**TASK GOAL**
Reproduce the section of the forum post that begins with "I have written" and ends with "also in advance.", changing each instance of "simple" to "basic".

**SOURCE DOCUMENT**
<<<<
I have written a simple test app that reads records from a DB and puts the result in a csv file. So far it works fine but the column names i.e. headers are not put in the csv file. According to the doc it should be put there. I have also tried it without/with streaming and split but the situation is the same.
In the camel unit-tests in line 182 the headers are put there explicitly: https://github.com/apache/camel/blob/master/components/camel-csv/src/test/java/org/apache/camel/dataformat/csv/CsvDataFormatTest.java
How could this very simple problem be solved without the need to iterate over the headers? I also experimented with different settings but all the same. The e.g delimiters have been considered I set but the headers not. Thanks for the responses also in advance.
I used Camel 2.16.1 like this:
final CsvDataFormat csvDataFormat = new CsvDataFormat();
csvDataFormat.setHeaderDisabled(false);
[...]
from("direct:TEST").routeId("TEST")
.setBody(constant("SELECT * FROM MYTABLE"))
.to("jdbc:myDataSource?readSize=100") // max 100 records
// .split(simple("${body}")) // split the list
// .streaming() // not to keep all messages in memory
.marshal(csvDataFormat)
.to("file:extract?fileName=TEST.csv");
[...]
EDIT 1
I have also tried to add the headers from the exchange.in. They are there available with the name "CamelJdbcColumnNames" in a HashSet. I added it to the csvDataFormat like this:
final CsvDataFormat csvDataFormat = new CsvDataFormat();
csvDataFormat.setHeaderDisabled(false);
[...]
from("direct:TEST").routeId("TEST")
.setBody(constant("SELECT * FROM MYTABLE"))
.to("jdbc:myDataSource?readSize=100") // max 100 records
.process(new Processor() {
public void process(Exchange exchange) throws Exception {
headerNames = (HashSet)exchange.getIn().getHeader("CamelJdbcColumnNames");
System.out.println("#### Process headernames = " + new ArrayList<String>(headerNames).toString());
csvDataFormat.setHeader(new ArrayList<String>(headerNames));
}
})
.marshal(csvDataFormat)//.tracing()
.to("file:extract?fileName=TEST.csv");
The println() prints the column names but the cvs file generated does not.
EDIT2
I added the header names to the body as proposed in comment 1 like this:
.process(new Processor() {
public void process(Exchange exchange) throws Exception {
Set<String> headerNames = (HashSet)exchange.getIn().getHeader("CamelJdbcColumnNames");
Map<String, String> nameMap = new LinkedHashMap<String, String>();
for (String name: headerNames){
nameMap.put(name, name);
}
List<Map> listWithHeaders = new ArrayList<Map>();
listWithHeaders.add(nameMap);
List<Map> records = exchange.getIn().getBody(List.class);
listWithHeaders.addAll(records);
exchange.getIn().setBody(listWithHeaders, List.class);
System.out.println("#### Process headernames = " + new ArrayList<String>(headerNames).toString());
csvDataFormat.setHeader(new ArrayList<String>(headerNames));
}
})
>>>>
Data listing
<<<<
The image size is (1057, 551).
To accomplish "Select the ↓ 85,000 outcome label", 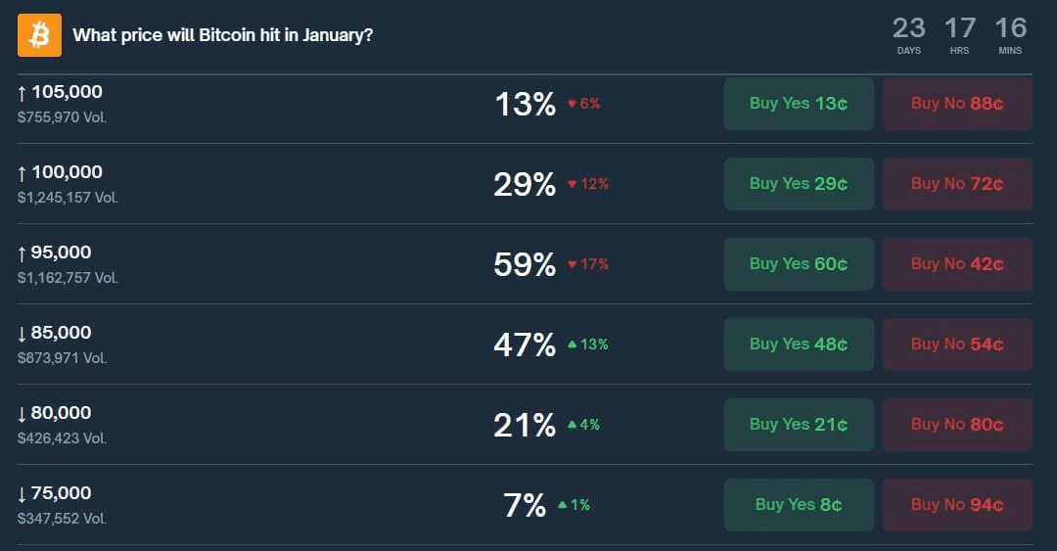I will coord(55,334).
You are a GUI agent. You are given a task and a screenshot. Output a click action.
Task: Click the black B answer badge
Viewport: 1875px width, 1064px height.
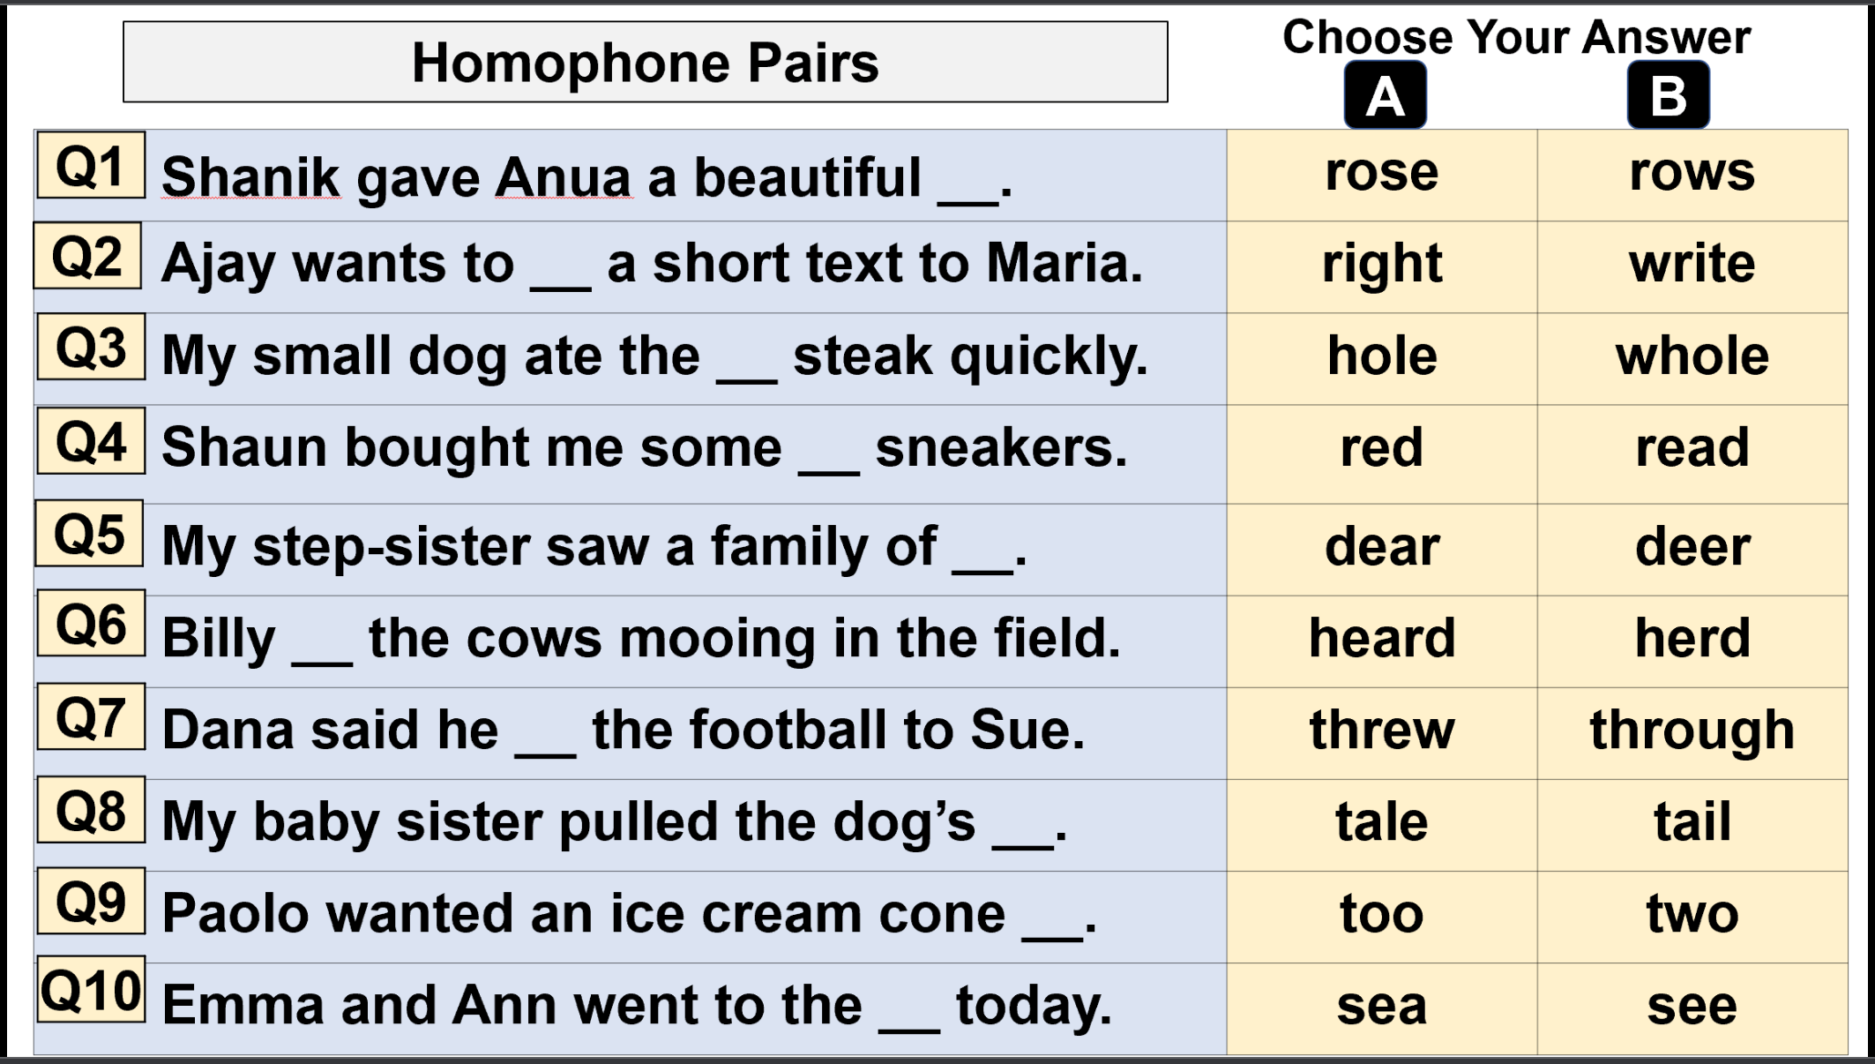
>>>>
**EXERCISE SOLUTION**
I have written a basic test app that reads records from a DB and puts the result in a csv file. So far it works fine but the column names i.e. headers are not put in the csv file. According to the doc it should be put there. I have also tried it without/with streaming and split but the situation is the same.
In the camel unit-tests in line 182 the headers are put there explicitly: https://github.com/apache/camel/blob/master/components/camel-csv/src/test/java/org/apache/camel/dataformat/csv/CsvDataFormatTest.java
How could this very basic problem be solved without the need to iterate over the headers? I also experimented with different settings but all the same. The e.g delimiters have been considered I set but the headers not. Thanks for the responses also in advance.